Hands-onLesson 11 of 11

Interview Preparation

Consolidate everything into interview-ready answers covering monitoring theory, Prometheus internals, PromQL, Alertmanager, and Kubernetes integration.

Simple Explanation (ELI5)

This lesson is your rehearsal room. You already learned the concepts. Now you practice answering clearly, with the right level of detail, and with production credibility.

Real-world Analogy

Learning Prometheus is training. Interview preparation is game day. You are proving you can use the tools under pressure and explain trade-offs to other engineers.

Technical Explanation

Strong Prometheus interview answers usually combine three layers: concept, implementation detail, and production trade-off. For example: “Prometheus uses pull-based scraping, which helps in Kubernetes because targets are dynamic; I would expose app metrics via ServiceMonitor, keep label cardinality under control, and alert on user-facing error rate rather than raw CPU.”

Visual Representation

Concept

What the thing is

Implementation

How you configure or query it

Trade-off

Why you choose one pattern over another

Commands / Syntax

promql
# Interview-friendly examples
rate(http_requests_total[5m])
sum by (namespace) (rate(container_cpu_usage_seconds_total{container!=""}[5m]))
increase(kube_pod_container_status_restarts_total[15m])

# Useful operational endpoints
curl http://localhost:9090/api/v1/targets
curl http://localhost:9090/api/v1/rules

Example (Real-world Use Case)

When asked how to monitor a Kubernetes API service, a strong answer would include node-level metrics, pod health, request rate, error rate, latency histograms, alerting through Alertmanager, and ServiceMonitor-based discovery. It would also mention avoiding high-cardinality labels like request IDs.

Hands-on Section

  1. Practice a 60-second explanation of monitoring vs observability.
  2. Practice a 90-second explanation of Prometheus architecture.
  3. Write one PromQL query each for CPU, memory, and error rate.
  4. Practice explaining a troubleshooting workflow for missing metrics.

Try It Yourself

Interview Questions

Beginner

What is the difference between monitoring and observability?

Monitoring tracks known health signals and known-failure conditions.

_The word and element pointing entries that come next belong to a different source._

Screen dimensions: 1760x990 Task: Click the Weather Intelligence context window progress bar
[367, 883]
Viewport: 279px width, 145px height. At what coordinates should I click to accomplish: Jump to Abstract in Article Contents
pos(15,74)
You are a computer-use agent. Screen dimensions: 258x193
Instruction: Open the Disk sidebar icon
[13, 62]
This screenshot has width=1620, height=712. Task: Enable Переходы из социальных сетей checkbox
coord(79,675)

Observability uses telemetry to investigate and explain unknown issues in complex systems.

Why is Prometheus popular?

It is open source, cloud-native, works well with Kubernetes, has strong service discovery, a powerful query language, and a large ecosystem.

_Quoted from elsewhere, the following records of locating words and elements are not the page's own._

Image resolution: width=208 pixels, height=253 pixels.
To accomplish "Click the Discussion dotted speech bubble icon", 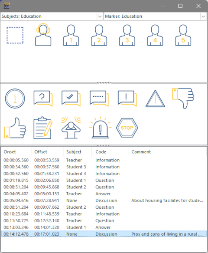I will (x=99, y=99).
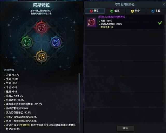This screenshot has width=166, height=133.
Task: Switch to the 集中 tab label
Action: (137, 11)
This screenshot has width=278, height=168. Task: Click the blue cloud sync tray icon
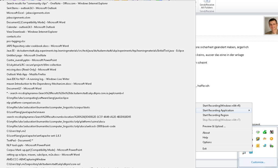[265, 146]

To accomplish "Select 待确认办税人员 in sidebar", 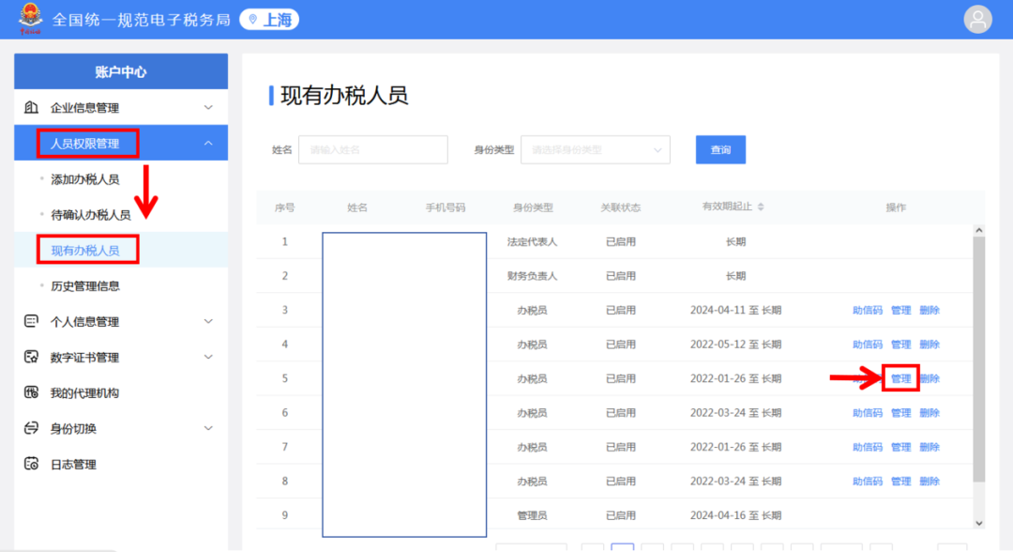I will (x=91, y=215).
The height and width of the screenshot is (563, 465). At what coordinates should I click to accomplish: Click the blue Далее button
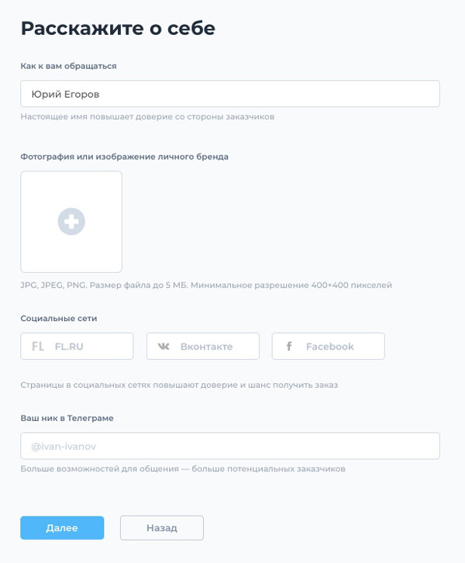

What are the main metric types in Prometheus?

Counter, gauge, histogram, and summary, though counters, gauges, and histograms are most commonly discussed and used.

What is an exporter?

An exporter exposes metrics in Prometheus format for a target system such as Linux, MySQL, Redis, or a black-box endpoint.

What is Alertmanager?

Alertmanager manages alert notifications by grouping, routing, deduplicating, and silencing alerts produced by Prometheus.

Intermediate

Why is pull-based scraping helpful in Kubernetes?

It works well with dynamic targets, allows Prometheus to know target health directly, and integrates naturally with Kubernetes discovery and operator resources.

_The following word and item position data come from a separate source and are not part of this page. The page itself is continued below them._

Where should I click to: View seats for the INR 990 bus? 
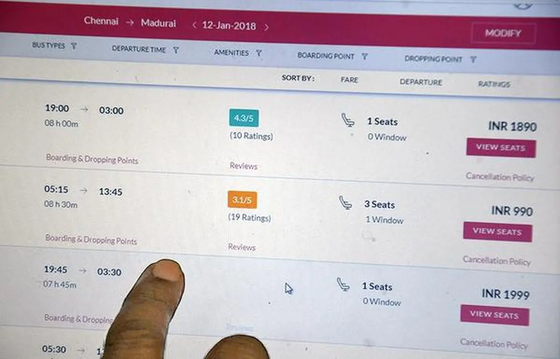click(x=497, y=232)
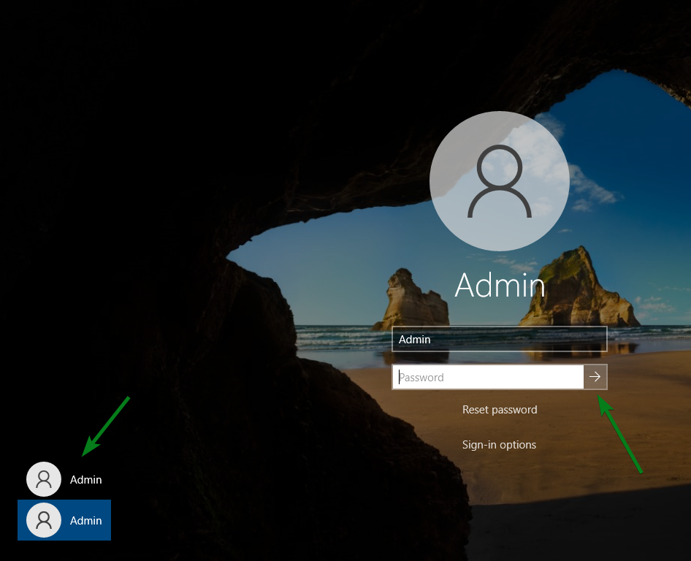Viewport: 691px width, 561px height.
Task: Submit password with the arrow button
Action: 595,377
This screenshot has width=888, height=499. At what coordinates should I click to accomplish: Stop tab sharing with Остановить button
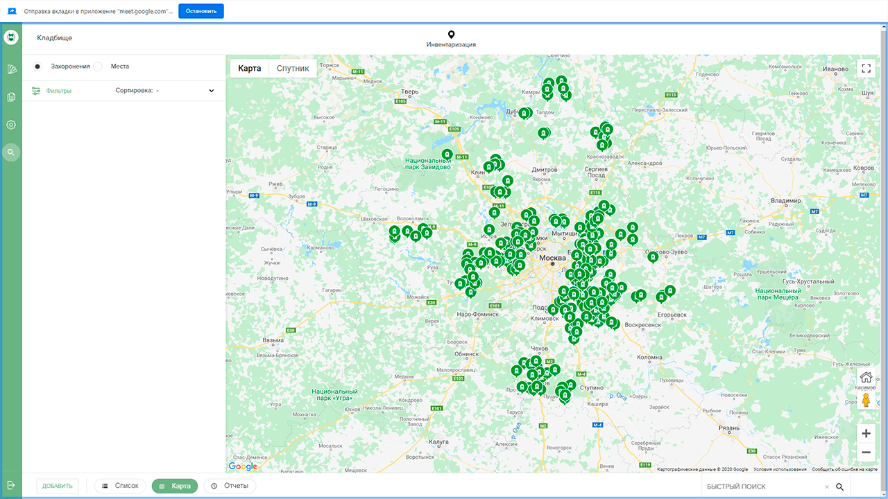click(201, 11)
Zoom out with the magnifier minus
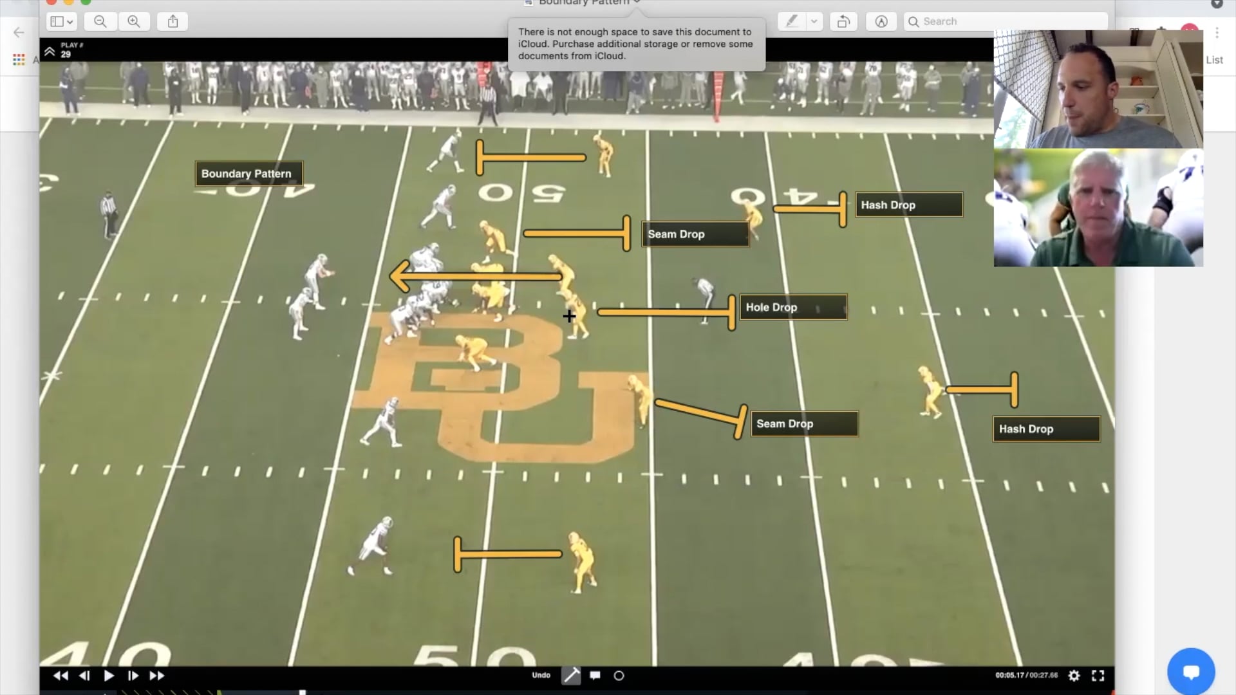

What is high cardinality and why is it bad?

High cardinality means too many unique time series due to labels. It increases memory, disk, and query cost and can destabilize Prometheus.

How would you query error rate in PromQL?

I would divide the 5xx request rate by total request rate over a time window and multiply by 100.

Why are histograms useful for latency?

They preserve bucketed latency distributions so you can calculate percentiles and threshold-based latency SLOs more meaningfully.

What resources does the Prometheus Operator add to Kubernetes?

Common CRDs include ServiceMonitor, PodMonitor, Prometheus, Alertmanager, and PrometheusRule.

Scenario-based

How would you monitor a Kubernetes API service end to end?

I would collect request rate, errors, latency histograms, pod CPU and memory, restart counts, node saturation, and deployment health using app instrumentation plus kube-state-metrics and node exporter. I would discover the service using ServiceMonitor and alert on user-impact signals.

Metrics stopped after a deployment. What is your troubleshooting order?

I check target discovery, target reachability, the raw metrics endpoint, metric presence in Prometheus, then PromQL and dashboards. In Kubernetes I also inspect ServiceMonitor selectors and port naming.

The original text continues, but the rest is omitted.